Um representante do ex-presidente dos Estados Unidos, Bill Clinton, nega qualquer conexão com a rede de exploração infantil liderada por Jeffrey Epstein e critica o atual presidente, Donald Trump, por tentar desviar o foco do escândalo.
Entre os aproximadamente 4.000 documentos liberados na última sexta-feira pelo Departamento de Justiça, conforme exigido por lei, diversas fotos revelam Jeffrey Epstein ao lado de celebridades como Michael Jackson e Mick Jagger, bem como do ex-presidente Bill Clinton.
No entanto, algumas identidades foram ocultadas, e trechos significativos de documentos foram censurados, incluindo uma lista de 254 “massagistas” com seus nomes encobertos e 119 páginas de um documento judicial de Nova Iorque, com partes riscadas sem explicação.
Em resposta, Angel Ureña, porta-voz de Bill Clinton, criticou a Casa Branca por ter mantido os documentos em segredo durante meses, liberando-os numa noite de sexta-feira, sugerindo que seu interesse não visava proteger o ex-presidente democrata: “Trata-se de proteger-se do que está por vir ou do que tentam encobrir para sempre”.
— Angel Ureña (@angelurena) 19 de dezembro de 2025
Em uma postagem na plataforma X, Ureña afirmou que as autoridades americanas “podem publicar todas as fotos desfocadas de mais de 20 anos atrás que desejarem”, mas ressaltou que “isso não tem relação com Bill Clinton”.
O porta-voz destacou que “existem dois grupos de pessoas” nesse caso: o primeiro, que não tinha conhecimento de nada e rompeu relações com Epstein antes que seus crimes viessem à tona, e o segundo, que manteve contato com ele após isso: “Nós pertencemos ao primeiro grupo”, afirmou.
“Nenhuma manobra por parte do segundo grupo vai alterar isso. Todos, especialmente aqueles que apoiam o MAGA, esperam respostas, não bode expiatório”, acrescentou, referindo-se ao movimento que apoia Donald Trump, que tinha relações próximas com Epstein.
O líder democrata no Senado, Chuck Schumer, acusou o Departamento de Justiça de violar a legislação ao liberar alguns documentos relacionados ao criminoso sexual condenado.

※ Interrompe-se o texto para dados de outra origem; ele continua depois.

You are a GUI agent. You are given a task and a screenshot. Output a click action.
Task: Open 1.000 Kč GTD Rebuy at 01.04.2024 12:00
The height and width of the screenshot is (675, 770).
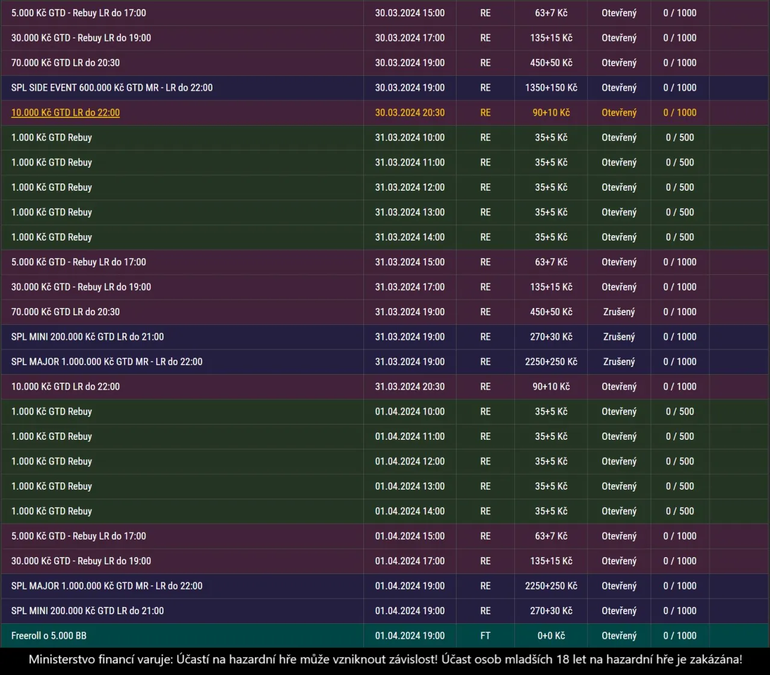pos(52,461)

Schumer argumentou que faltavam arquivos nos documentos divulgados e que muitos dos que foram liberados estavam censurados, com rostos desbotados em fotografias e trechos omitidos, incluindo informações cruciais do grande júri para identificar os autores dos abusos.
Alguns congressistas republicanos também criticaram as ações do Departamento de Justiça, como o representante do Kentucky Thomas Massie, que liderou a aprovação de um projeto de lei em colaboração com o democrata Ro Khanna.
Ambos ressaltaram que a lei que apoiaram foi criada precisamente para evitar a censura por parte do Departamento de Justiça.
No último sábado, foram divulgados mais documentos sobre Jeffrey Epstein, que se suicidou em 2019, incluindo materiais do grande júri relacionados ao seu caso e ao de sua cúmplice, Ghislaine Maxwell.
Entre os novos documentos estão várias apresentações em PowerPoint que os procuradores federais mostraram aos jurados para formalizar as acusações contra Epstein e Maxwell.
Uma apresentação, datada de 18 de junho de 2019, contém várias anotações telefônicas com mensagens manuscritas como “Tenho uma garota para ele” ou “ela tem garotas para o Sr. J.E.”.
Em uma dessas notas, alguém mencionou que Epstein havia recebido uma ligação do atual presidente dos Estados Unidos, embora não haja mais informações sobre a razão da chamada.
Questionado pela imprensa na sexta-feira, Donald Trump se absteve de comentar o caso.
No entanto, sua equipe imediatamente utilizou uma foto que mostrava Bill Clinton (1993-2001), que já tinha laços reconhecidos com Epstein, supostamente relaxando em um ‘jacuzzi’, imagem que foi parcialmente obscurecida com um retângulo preto.
Embora tenha sido amigo de Jeffrey Epstein e circulado nos mesmos círculos, Donald Trump sempre negou ter conhecimento do comportamento criminoso dele e afirma que cortou relações antes de ser investigado.
Durante sua campanha presidencial em 2024, Trump manifestou apoio à divulgação dos arquivos relacionados a Epstein, mas resistiu a fazer isso por um bom tempo, referindo-se ao caso como uma farsa criada pelos democratas.
Ainda assim, o líder republicano eventualmente cedeu à pressão do Congresso e de parte de seus apoiadores, sancionando em novembro uma lei que exige transparência em relação a esse caso por sua administração.